§ **Instructions to follow**
What's wanted is the full listing, reproduced exactly.

§ **Provided information**
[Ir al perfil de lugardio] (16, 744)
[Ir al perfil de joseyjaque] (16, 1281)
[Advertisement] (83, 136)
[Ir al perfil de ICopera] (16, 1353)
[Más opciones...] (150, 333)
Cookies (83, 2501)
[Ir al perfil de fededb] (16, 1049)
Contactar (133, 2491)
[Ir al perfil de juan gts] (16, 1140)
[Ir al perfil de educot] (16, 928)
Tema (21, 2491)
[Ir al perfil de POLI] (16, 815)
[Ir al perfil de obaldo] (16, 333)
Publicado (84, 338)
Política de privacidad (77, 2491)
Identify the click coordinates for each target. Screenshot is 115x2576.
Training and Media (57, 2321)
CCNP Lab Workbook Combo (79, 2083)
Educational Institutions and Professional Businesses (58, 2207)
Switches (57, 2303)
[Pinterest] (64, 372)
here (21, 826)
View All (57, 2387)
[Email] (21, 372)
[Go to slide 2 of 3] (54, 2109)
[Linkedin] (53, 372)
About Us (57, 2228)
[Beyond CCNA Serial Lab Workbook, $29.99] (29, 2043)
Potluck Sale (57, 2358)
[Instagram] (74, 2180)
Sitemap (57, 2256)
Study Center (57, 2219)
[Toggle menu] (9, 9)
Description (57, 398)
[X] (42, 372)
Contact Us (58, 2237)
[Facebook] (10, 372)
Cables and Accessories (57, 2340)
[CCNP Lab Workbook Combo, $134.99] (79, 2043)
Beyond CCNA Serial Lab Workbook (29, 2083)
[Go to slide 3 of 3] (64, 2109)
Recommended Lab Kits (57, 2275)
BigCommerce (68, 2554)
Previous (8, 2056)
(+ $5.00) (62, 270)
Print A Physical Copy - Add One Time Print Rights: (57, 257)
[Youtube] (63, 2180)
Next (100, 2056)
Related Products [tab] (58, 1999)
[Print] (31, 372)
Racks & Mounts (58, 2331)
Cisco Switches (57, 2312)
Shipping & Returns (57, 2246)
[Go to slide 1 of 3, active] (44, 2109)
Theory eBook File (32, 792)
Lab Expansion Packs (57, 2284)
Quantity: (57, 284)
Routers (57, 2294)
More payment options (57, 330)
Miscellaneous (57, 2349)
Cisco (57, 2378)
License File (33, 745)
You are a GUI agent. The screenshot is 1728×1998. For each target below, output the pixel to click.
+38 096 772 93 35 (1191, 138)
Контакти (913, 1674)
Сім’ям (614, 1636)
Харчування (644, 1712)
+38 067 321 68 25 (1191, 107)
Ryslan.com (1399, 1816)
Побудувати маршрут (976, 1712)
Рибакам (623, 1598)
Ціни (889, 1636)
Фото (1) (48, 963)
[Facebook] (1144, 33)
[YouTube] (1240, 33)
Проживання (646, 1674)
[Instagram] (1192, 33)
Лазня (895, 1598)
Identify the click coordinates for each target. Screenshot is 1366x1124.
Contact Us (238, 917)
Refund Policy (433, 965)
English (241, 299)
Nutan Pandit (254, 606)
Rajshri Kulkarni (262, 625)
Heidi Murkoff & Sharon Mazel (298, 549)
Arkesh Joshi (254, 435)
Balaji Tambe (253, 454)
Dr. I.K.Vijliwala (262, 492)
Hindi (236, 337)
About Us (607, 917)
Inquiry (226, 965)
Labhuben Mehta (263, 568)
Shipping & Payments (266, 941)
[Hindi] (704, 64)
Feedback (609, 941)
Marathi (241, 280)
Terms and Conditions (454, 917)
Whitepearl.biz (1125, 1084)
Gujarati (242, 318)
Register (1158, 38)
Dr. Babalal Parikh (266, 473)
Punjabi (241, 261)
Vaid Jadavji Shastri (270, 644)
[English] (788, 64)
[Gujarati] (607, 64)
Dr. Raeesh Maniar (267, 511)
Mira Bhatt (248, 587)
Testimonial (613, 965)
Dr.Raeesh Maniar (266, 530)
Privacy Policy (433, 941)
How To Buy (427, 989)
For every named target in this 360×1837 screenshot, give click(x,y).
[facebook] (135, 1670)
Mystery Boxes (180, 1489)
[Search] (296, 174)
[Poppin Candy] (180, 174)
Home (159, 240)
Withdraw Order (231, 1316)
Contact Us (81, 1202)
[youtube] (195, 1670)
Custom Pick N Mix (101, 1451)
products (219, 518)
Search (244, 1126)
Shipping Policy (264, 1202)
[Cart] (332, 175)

§ **Exercise answer**
[Ir al perfil de lugardio] (16, 744)
[Ir al perfil de joseyjaque] (16, 1281)
[Advertisement] (83, 136)
[Ir al perfil de ICopera] (16, 1353)
[Más opciones...] (150, 333)
Cookies (83, 2501)
[Ir al perfil de fededb] (16, 1049)
Contactar (133, 2491)
[Ir al perfil de juan gts] (16, 1140)
[Ir al perfil de educot] (16, 928)
Tema (21, 2491)
[Ir al perfil de POLI] (16, 815)
[Ir al perfil de obaldo] (16, 333)
Publicado (84, 338)
Política de privacidad (77, 2491)
Identify the click coordinates for each target. Screenshot is 115x2576.
Training and Media (57, 2321)
CCNP Lab Workbook Combo (79, 2083)
Educational Institutions and Professional Businesses (58, 2207)
Switches (57, 2303)
[Pinterest] (64, 372)
here (21, 826)
View All (57, 2387)
[Email] (21, 372)
[Go to slide 2 of 3] (54, 2109)
[Linkedin] (53, 372)
About Us (57, 2228)
[Beyond CCNA Serial Lab Workbook, $29.99] (29, 2043)
Potluck Sale (57, 2358)
[Instagram] (74, 2180)
Sitemap (57, 2256)
Study Center (57, 2219)
[Toggle menu] (9, 9)
Description (57, 398)
[X] (42, 372)
Contact Us (58, 2237)
[Facebook] (10, 372)
Cables and Accessories (57, 2340)
[CCNP Lab Workbook Combo, $134.99] (79, 2043)
Beyond CCNA Serial Lab Workbook (29, 2083)
[Go to slide 3 of 3] (64, 2109)
Recommended Lab Kits (57, 2275)
BigCommerce (68, 2554)
Previous (8, 2056)
(+ $5.00) (62, 270)
Print A Physical Copy - Add One Time Print Rights: (57, 257)
[Youtube] (63, 2180)
Next (100, 2056)
Related Products [tab] (58, 1999)
[Print] (31, 372)
Racks & Mounts (58, 2331)
Cisco Switches (57, 2312)
Shipping & Returns (57, 2246)
[Go to slide 1 of 3, active] (44, 2109)
Theory eBook File (32, 792)
Lab Expansion Packs (57, 2284)
Quantity: (57, 284)
Routers (57, 2294)
More payment options (57, 330)
Miscellaneous (57, 2349)
Cisco (57, 2378)
License File (33, 745)
You are a GUI agent. The screenshot is 1728×1998. For each target below, output the pixel to click.
+38 096 772 93 35 (1191, 138)
Контакти (913, 1674)
Сім’ям (614, 1636)
Харчування (644, 1712)
+38 067 321 68 25 (1191, 107)
Ryslan.com (1399, 1816)
Побудувати маршрут (976, 1712)
Рибакам (623, 1598)
Ціни (889, 1636)
Фото (1) (48, 963)
[Facebook] (1144, 33)
[YouTube] (1240, 33)
Проживання (646, 1674)
[Instagram] (1192, 33)
Лазня (895, 1598)
Identify the click coordinates for each target. Screenshot is 1366x1124.
Contact Us (238, 917)
Refund Policy (433, 965)
English (241, 299)
Nutan Pandit (254, 606)
Rajshri Kulkarni (262, 625)
Heidi Murkoff & Sharon Mazel (298, 549)
Arkesh Joshi (254, 435)
Balaji Tambe (253, 454)
Dr. I.K.Vijliwala (262, 492)
Hindi (236, 337)
About Us (607, 917)
Inquiry (226, 965)
Labhuben Mehta (263, 568)
Shipping & Payments (266, 941)
[Hindi] (704, 64)
Feedback (609, 941)
Marathi (241, 280)
Terms and Conditions (454, 917)
Whitepearl.biz (1125, 1084)
Gujarati (242, 318)
Register (1158, 38)
Dr. Babalal Parikh (266, 473)
Punjabi (241, 261)
Vaid Jadavji Shastri (270, 644)
[English] (788, 64)
[Gujarati] (607, 64)
Dr. Raeesh Maniar (267, 511)
Mira Bhatt (248, 587)
Testimonial (613, 965)
Dr.Raeesh Maniar (266, 530)
Privacy Policy (433, 941)
How To Buy (427, 989)
For every named target in this 360×1837 screenshot, give click(x,y).
[facebook] (135, 1670)
Mystery Boxes (180, 1489)
[Search] (296, 174)
[Poppin Candy] (180, 174)
Home (159, 240)
Withdraw Order (231, 1316)
Contact Us (81, 1202)
[youtube] (195, 1670)
Custom Pick N Mix (101, 1451)
products (219, 518)
Search (244, 1126)
Shipping Policy (264, 1202)
[Cart] (332, 175)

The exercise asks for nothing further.